The fuel is heated to 160 million degrees in the chamber by microwaves or neutral particle injection and fusion occurs. Some of the energy will heat the surrounding fuel and provide the necessary energy for fusion. The reaction will run itself and no further external heating will be necessary. It is the same as a fire in a fireplace, which you need to light with a match, but continues to burn on its own. In the case of fusion, the match is 160 million degrees hot.

Some of the heat generated will heat the walls of the chamber and then be dissipated by the coolant flowing through them. This is likely to be high-pressure water, making this part of the plant similar to the widespread PWR nuclear plants. The heat will be used in the steam cycle to generate electricity.

The water transfers its energy in the steam generator to the water of the secondary circuit, which turns into steam. The steam spins the turbine, which spins the generator. This non-nuclear part will be exactly the same as in all thermal power plants — nuclear, coal or biomass. Using proven and tested technology will be very beneficial for the fusion power plant.

The fusion plant will also take from the technology proven in nuclear power plants safety procedures that will allow it to safely deal with various emergencies, such as loss of cooling.

The fusion reactor itself, whether it be a tokamak, a stellarator or some other principle, works quite differently from a fission reactor and has a number of advantages over it. It contains only a minimal amount of fuel. Less than a gram at a time. It also needs to achieve very specific conditions for the fusion reaction to start and proceed. If these conditions are not perfectly met, the fusion reaction stops. In fact, immediately after the fusion reaction is terminated, the reactor can be considered shut down. A chamber heated to 2,000 °C does not generate any heat of its own, so it cools down quickly. This makes the operation of a fusion reactor even safer than that of a nuclear reactor.

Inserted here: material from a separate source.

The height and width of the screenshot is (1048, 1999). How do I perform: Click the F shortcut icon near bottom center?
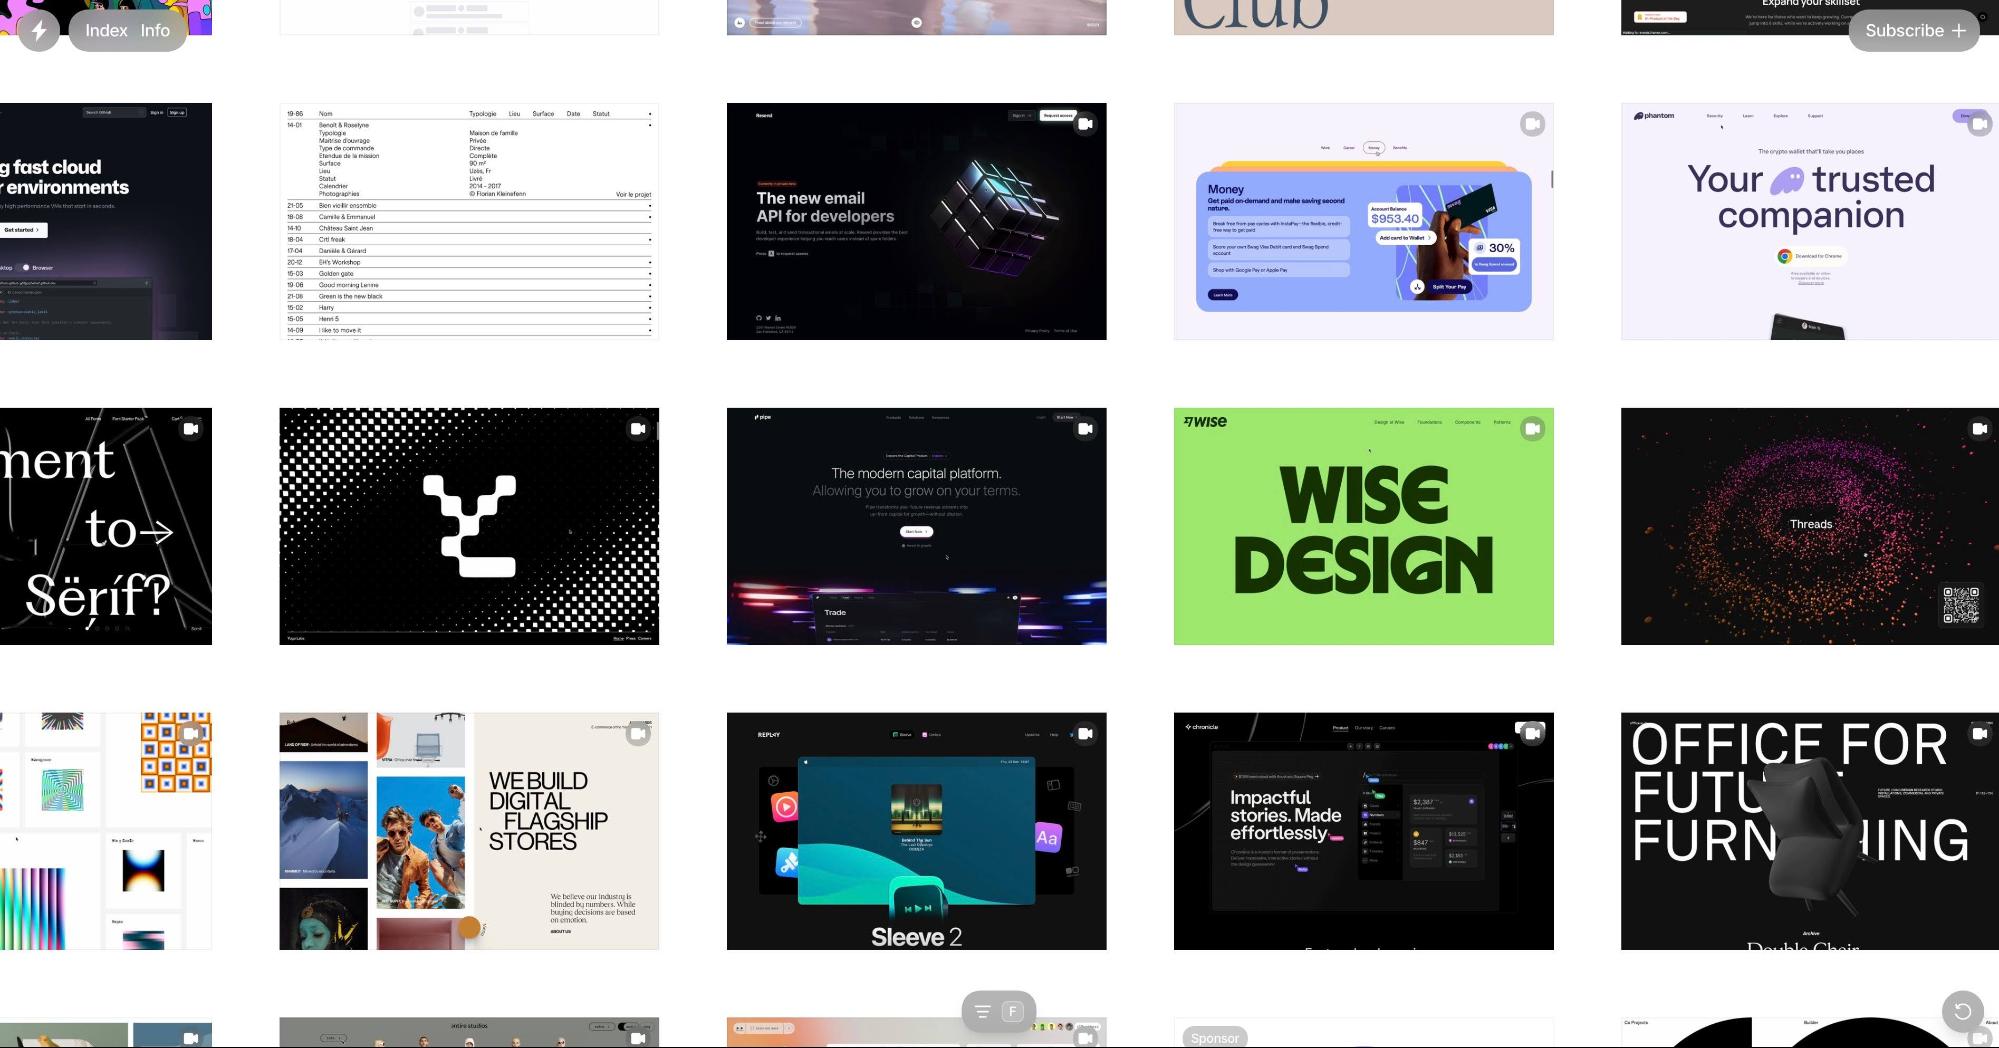point(1012,1011)
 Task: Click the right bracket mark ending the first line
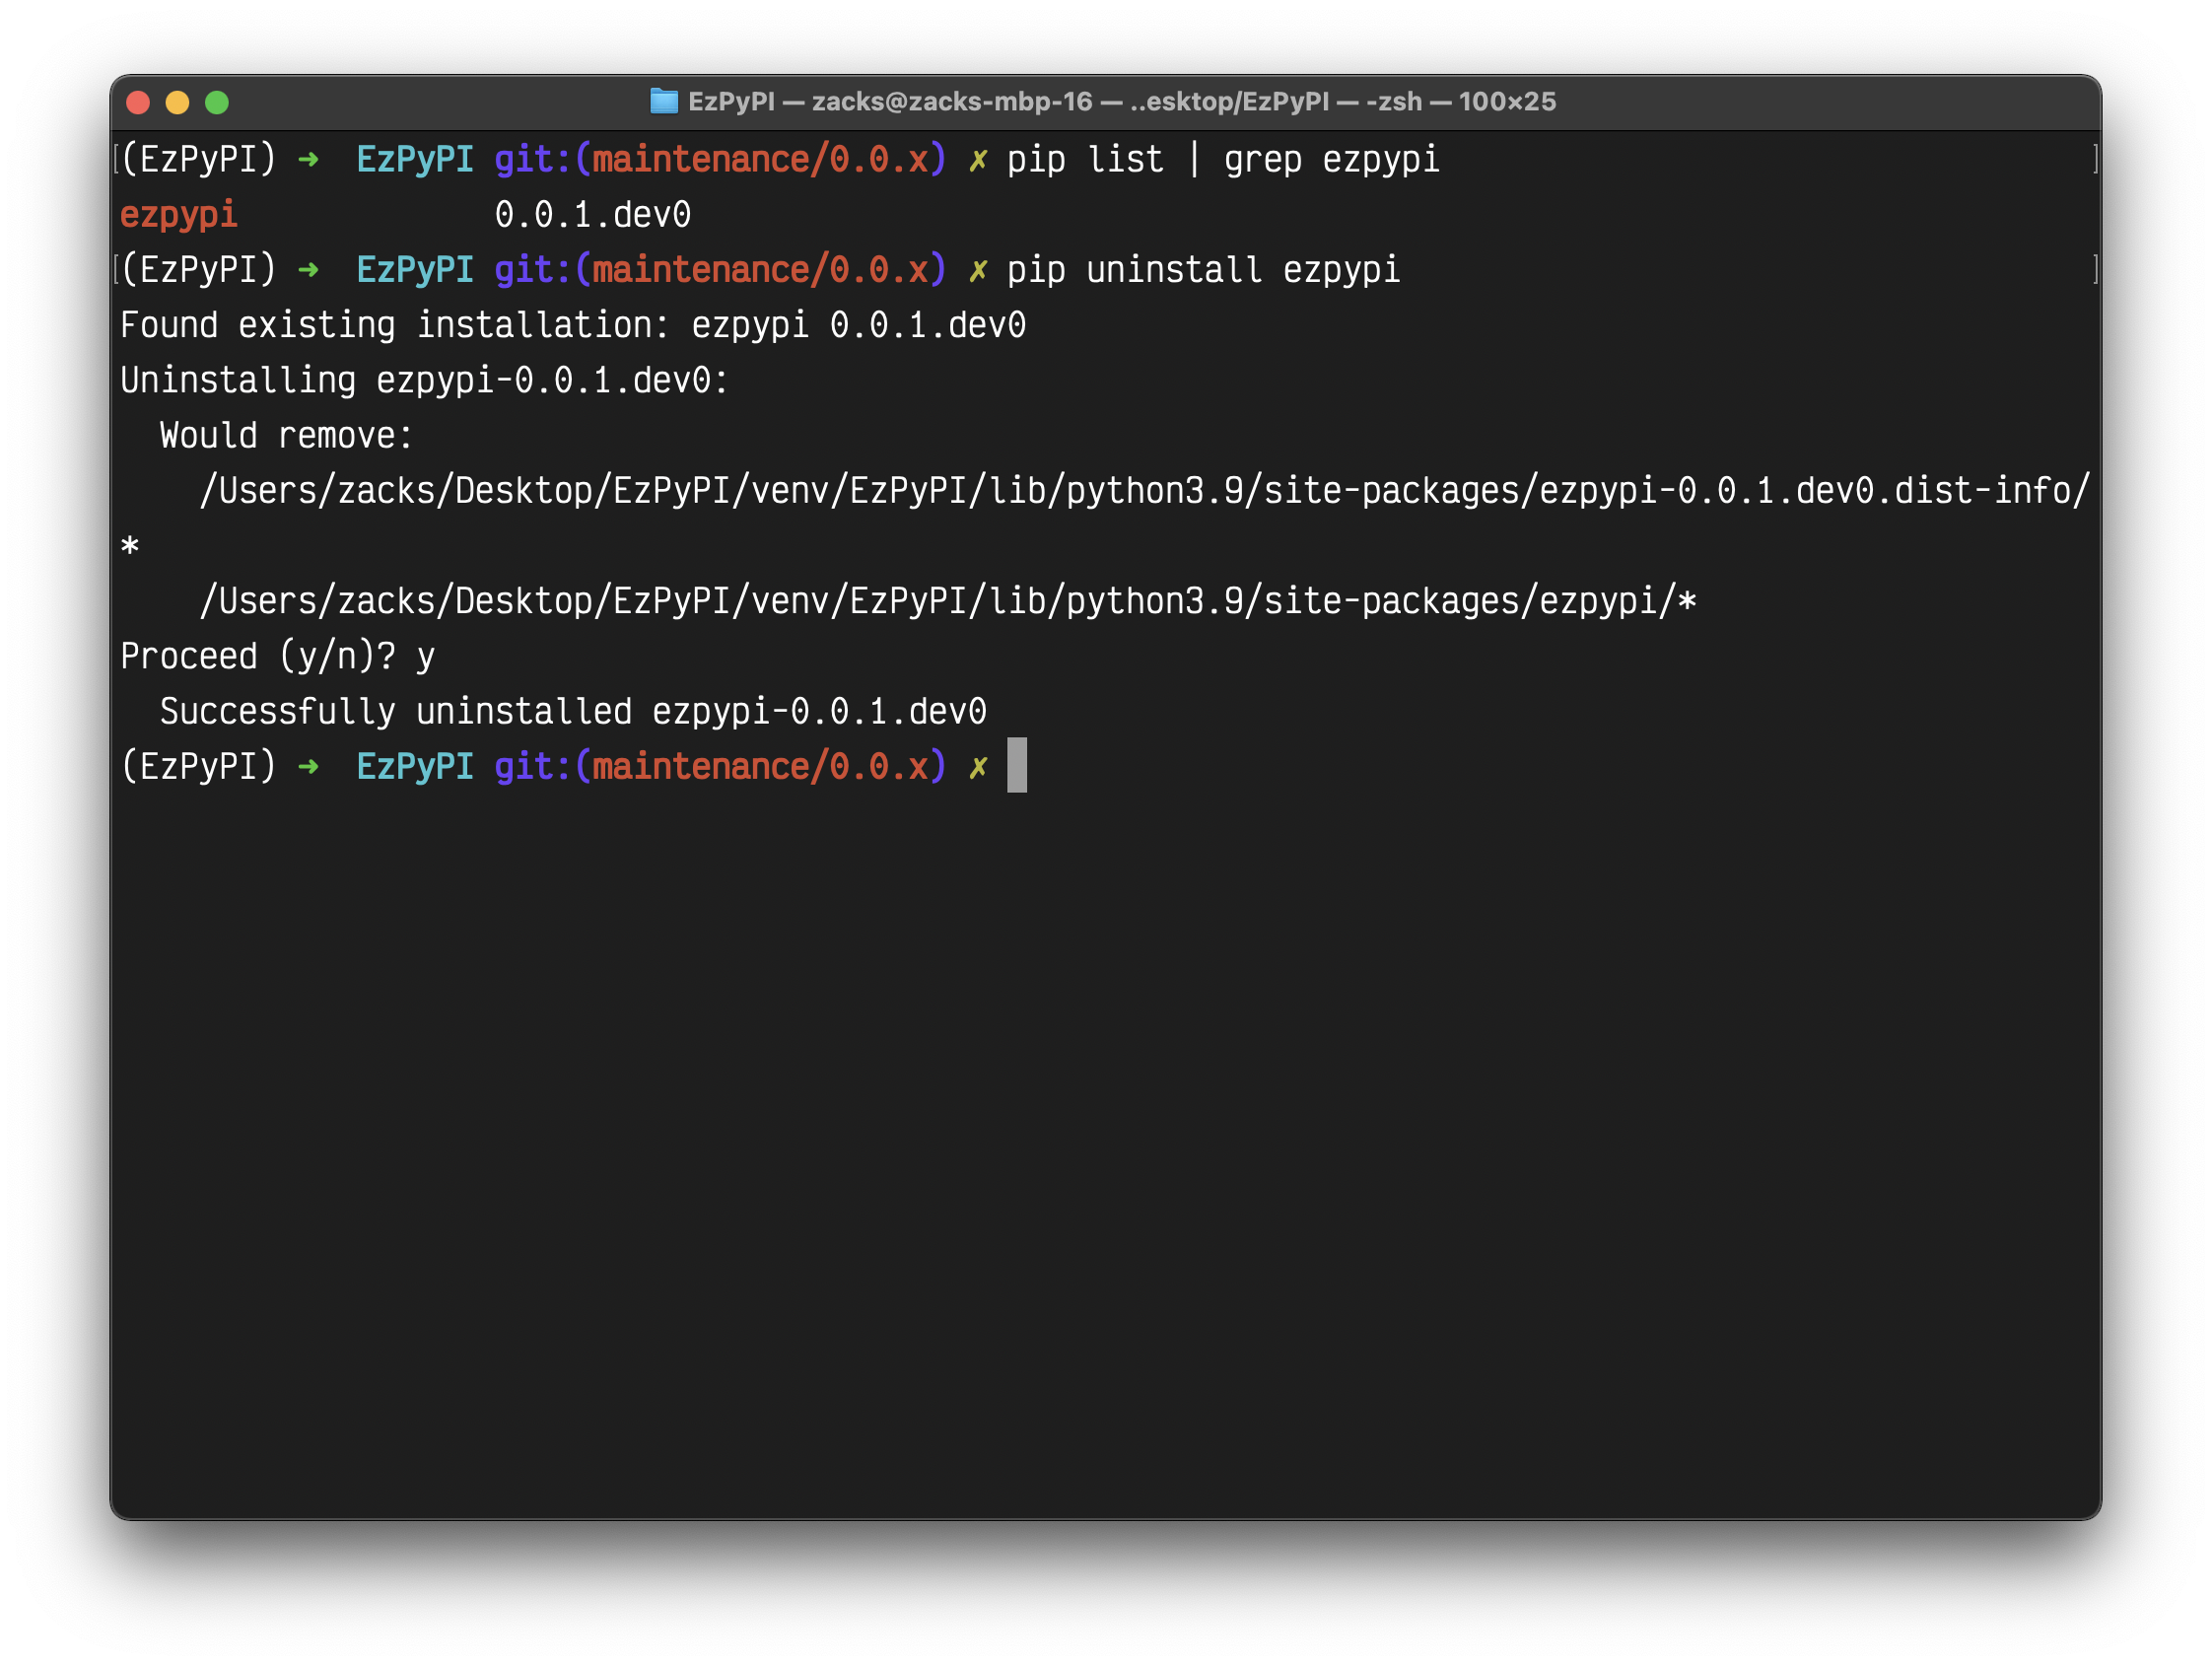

Tokamak and laser-driven fusion are not yet able to operate continuously. Pulsed operation could be a serious obstacle to smooth power generation. In the case of the tokamak, a solution is already being worked on. Technologies are being developed to allow it to enter steady-state mode. The current in the plasma will be generated by current drive method or bootstrap current technology.

However, the plant could produce electricity even if the reactor operated only in pulses. Between the reactor and the steam generator, a thermal storage tank would be inserted, containing e.g. molten salts. At times when the fusion plant is operating, the tank would be heated. The heat would then be continuously extracted by the steam generator and used to produce steam. This process is used, for example, by solar thermal power plants.

The countries planning to build the demonstration fusion power plant, DEMO for short, are China, South Korea, Japan, the European Union and the United Kingdom. Other countries, such as the USA and India, are also considering building a fusion power plant. The main purpose of these projects is to demonstrate the commercial viability of fusion and to finalise the last technical details.

However, all of them assume that they could be supplying electricity to the grid by around 2050.

Clean, safe and essentially inexhaustible fusion energy will thus be added to the list of energy sources alongside nuclear and renewables.